- Founded: February 22, 1922
- Dissolved: 1938
- Membership: 7,000 (1931)
- Ideology: Communism Marxism–Leninism
- Mother party: Communist Party of Poland
- International affiliation: Young Communist International
- Newspaper: Towarzysz (1922–1936), Towarzysz Młodzieży (1937–1938)

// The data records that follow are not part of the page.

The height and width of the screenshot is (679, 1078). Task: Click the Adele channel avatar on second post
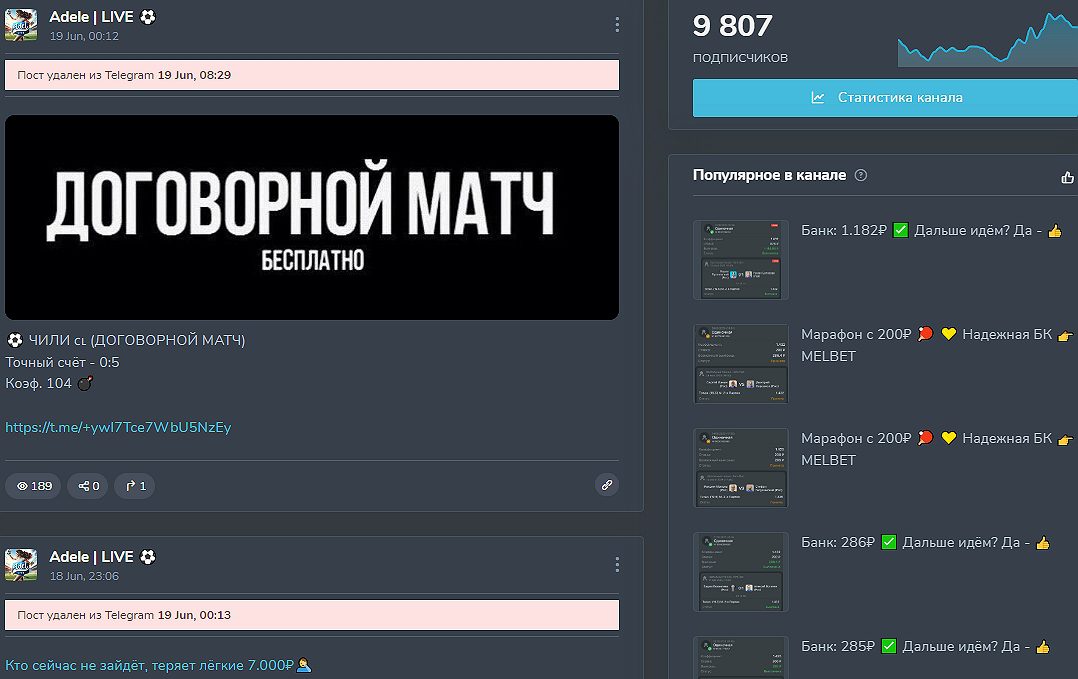[x=21, y=565]
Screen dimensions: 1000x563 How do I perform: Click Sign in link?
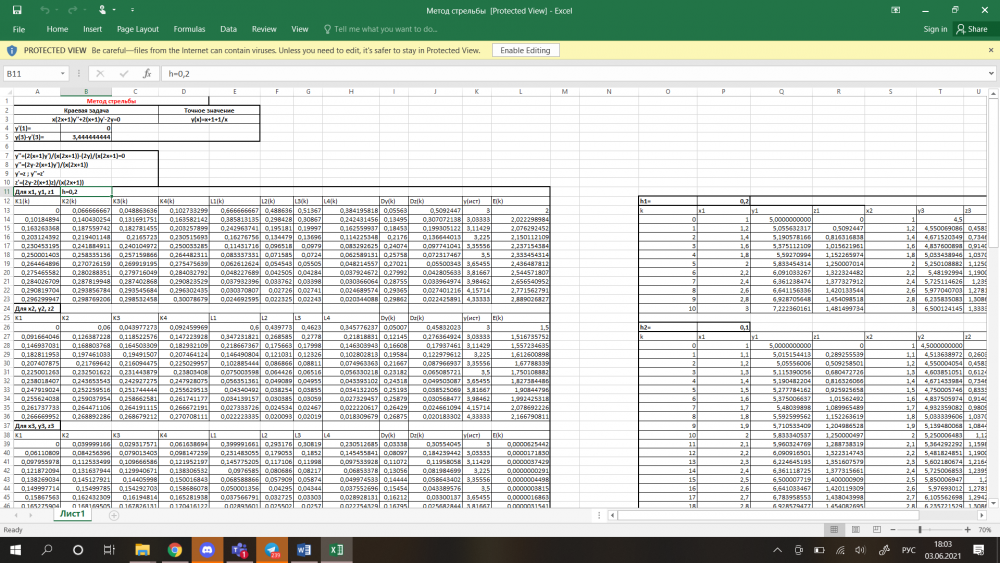[935, 30]
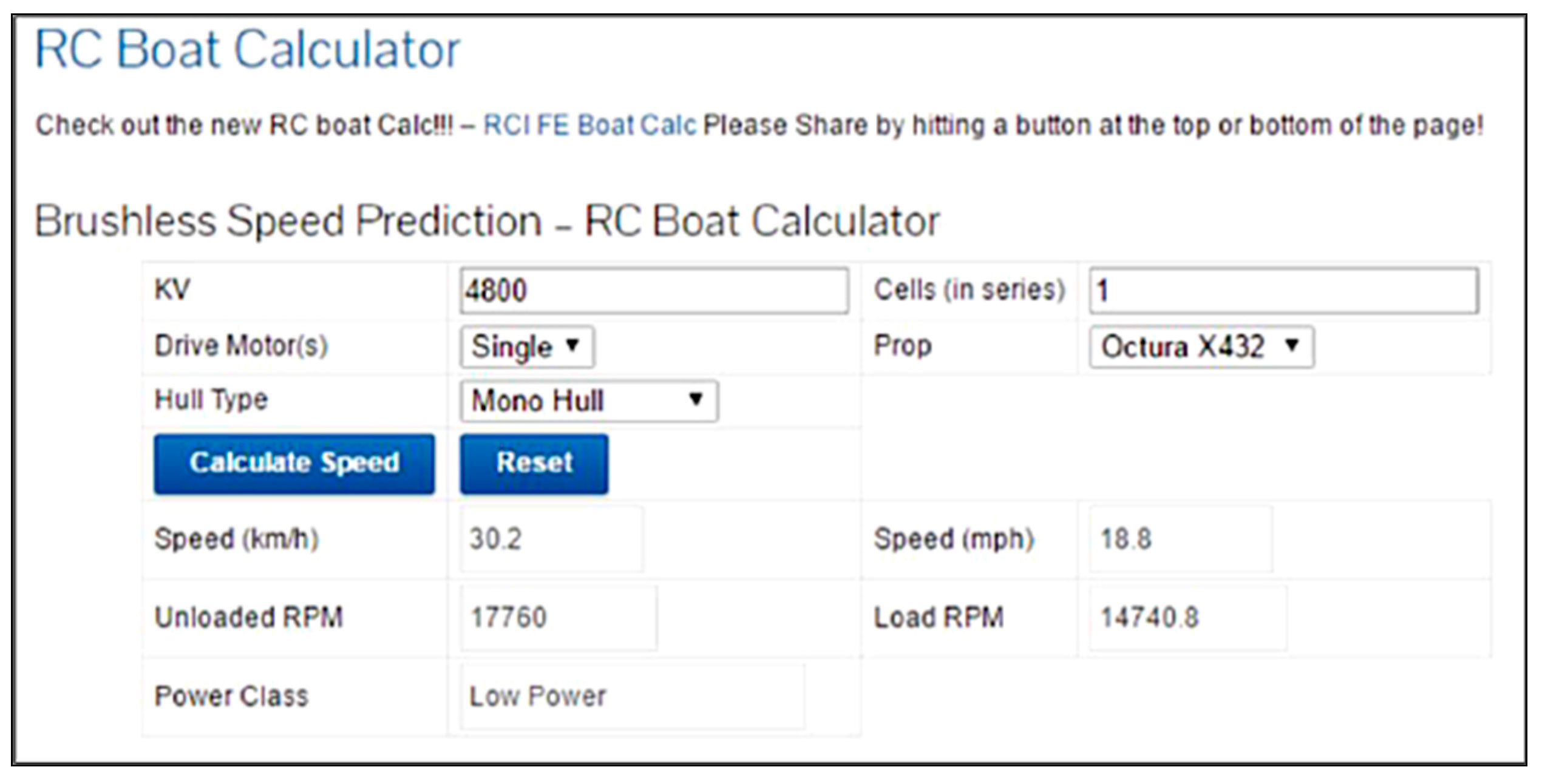Expand the Prop dropdown showing Octura X432
Viewport: 1542px width, 784px height.
pyautogui.click(x=1201, y=347)
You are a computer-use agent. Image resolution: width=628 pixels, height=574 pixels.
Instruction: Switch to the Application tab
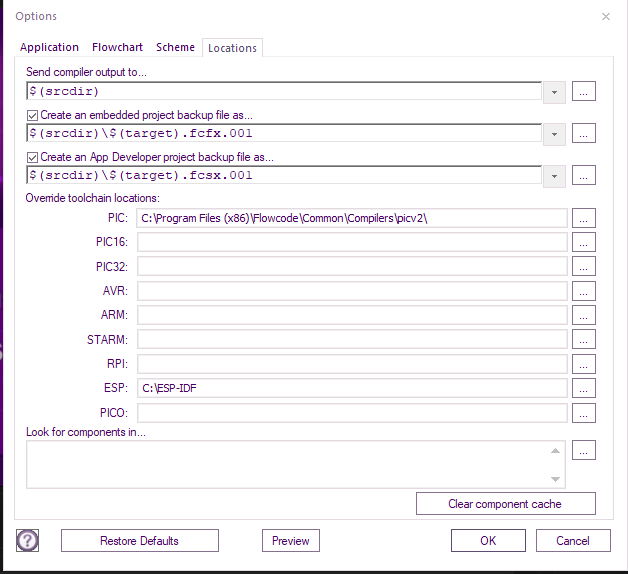[49, 47]
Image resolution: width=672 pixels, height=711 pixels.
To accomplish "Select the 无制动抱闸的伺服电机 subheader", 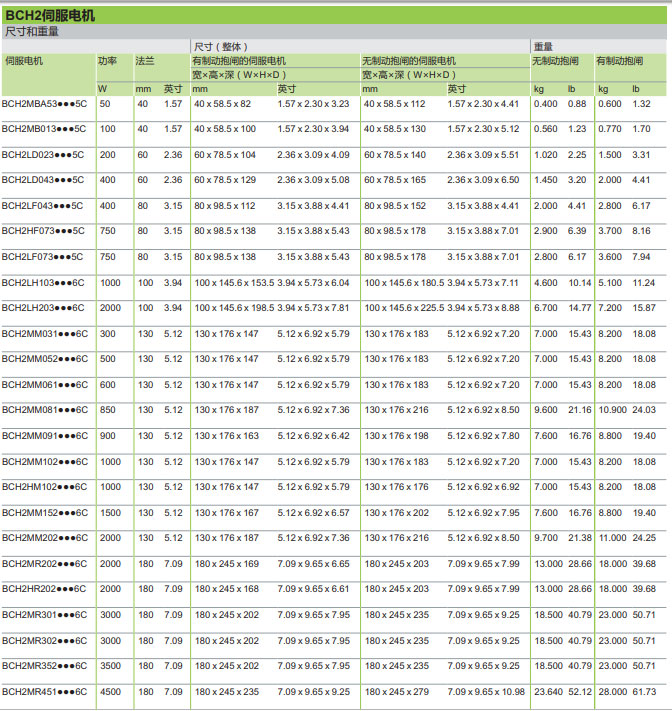I will coord(409,61).
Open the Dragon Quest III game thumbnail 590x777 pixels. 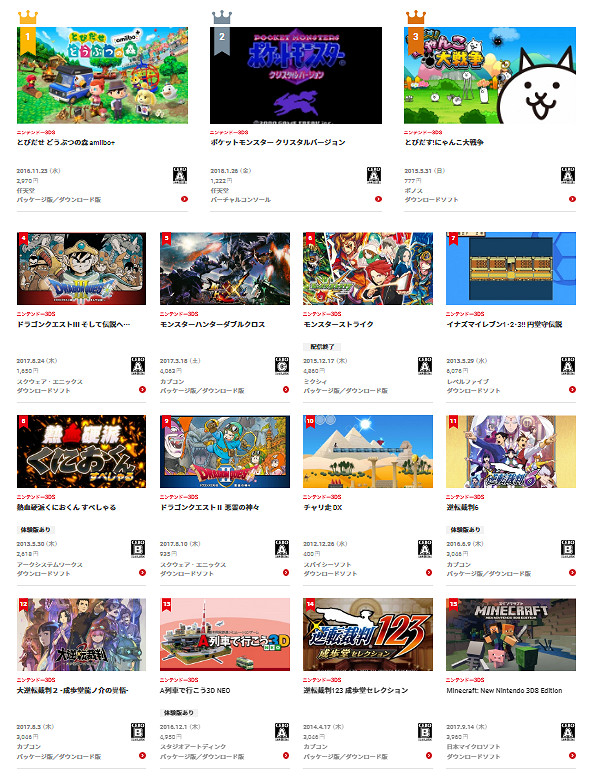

= Young Communist League of Poland =

Political youth organisation

The Young Communist League of Poland (Związek Młodzieży Komunistycznej w Polsce, abbreviated ZMKwP), in February 1930 renamed as the Communist League of Youth in Poland Komunistyczny Związek Młodzieży Polski, abbreviated KZMP), was the youth wing of the interbellum Communist Party of Poland between 1922 and 1938. ZMKwP/KZMP was a section of the Young Communist International.

==Founding==
The founding congress of ZMKwP was held on March 22, 1922. Alfred Lampe was elected Secretary of the Central Committee of ZMKwP at the time of its first congress. The other members of the Central Committee of ZMKwP were Bronisław Berman, Leon Holcer, Władysław Kniewski, Tadeusz Oppman, Stanisław Teszner, Antoni Werner and Włodzimierz Zawadzki.

==Growth==
In 1923 the left opposition of the Polish League of Socialist Youth (ZPMS) joined ZMKwP. Komtsukunft, the youth wing of the Jewish Communist Labour Bund in Poland, merged into ZMKwP in March–April 1923. ZMKwP also absorbed dissidents from the Poale Zion Left and Fareynikte factions.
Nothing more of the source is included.